If you want to create win probabilities for elite curling, you have to contend with such inconsistencies if you just use the raw data from the past. Fortunately, there’s a way around this to produce more realistic numbers.
The best way to illustrate this method is to look at the distribution of scores in the third end when a team was up 2 with hammer. (Negative values indicate steals.)
score cases
-3 1
-2 0
-1 2
0 4
1 10
2 12
3 7
4 5
If you wanted more proof why a concession would be silly, in one of the 41 cases, the winning team gave up a steal of 3 and trailed going into the fourth end. We know teams are an underdog in that situation. Even in the two cases where the winning team gave up a steal of one they were in a much more vulnerable situation heading into the fourth end, leading by just one. And after the four cases of blanks, we’ve established that teams have gone 36-5 in that situation.
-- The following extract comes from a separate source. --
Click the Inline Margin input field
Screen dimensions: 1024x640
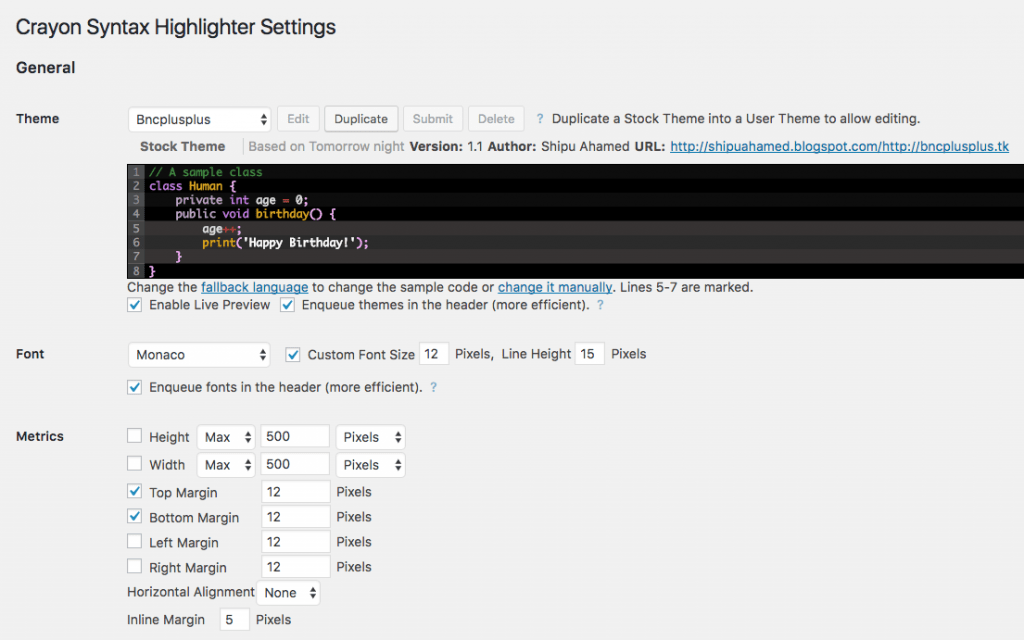click(234, 620)
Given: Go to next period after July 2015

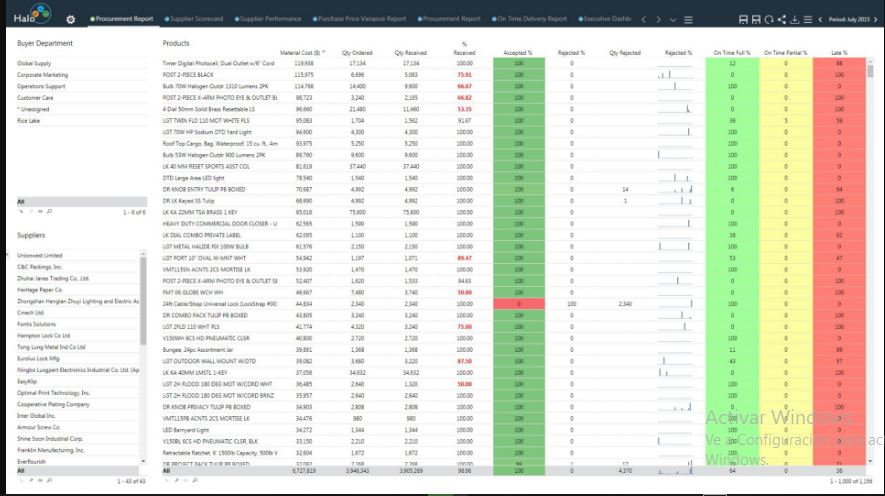Looking at the screenshot, I should click(876, 19).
So there are clearly possibilities for victory by the trailing team even if they haven’t been observed recently.
It’s pretty clear the true win probability isn’t 100% in this situation, but then how does one come up with a better estimate?
Well, we don’t assume that the team giving up a steal of 3 wins 100% of the time which is the implied assumption if one uses raw historical data. That team is now down one with hammer, so we assume they win as often as all teams in that situation have won, regardless of how they got there. The same principle is applied to all other scenarios.
Once we work through all of the possibilities (by simulating thousands of games for each case), we get a win probability of 95.1% for the case of a team being up 2 with hammer with six ends left. So definitely don’t concede if you’re behind in that case. A 4.9% chance isn’t much but it’s well above the concession threshold unless you have a plane to catch. The same situation with five ends left actually has a probability of 96.3%, so that 86.1% figure from the raw data was more of a fluke than the 100% we got with six ends left.
I apply that method to every combination of margin/ends/hammer to produce the tables shown here. It’s called a Markov chain Monte Carlo method (I don’t recommend following that link), but “true” win probability is better for marketing. I also split each gender into three flavors: elite (top 25), super serious teams that can hang with the elite teams (ranked 26-100) and serious teams who have full-time jobs and can’t really hang with elite teams (ranked 101 and worse).
Using this method, there are few logical inconsistencies in the results. It gives a pretty realistic picture of a team’s chance of winning in various situations based on its skill level. One thing the MCMC approach also helps with is minimizing the effect of the better team usually starting with hammer. It doesn’t completely eliminate the issue, but the assumption in these probabilities is that teams of equal strength are playing, and the MCMC gives win probabilities closer to that ideal.
I’m going to wrap it up here. Now we have solid team ratings, sharper win probabilities, and a mountain of shot data. It’s a three-pronged arsenal for better curling analysis going forward.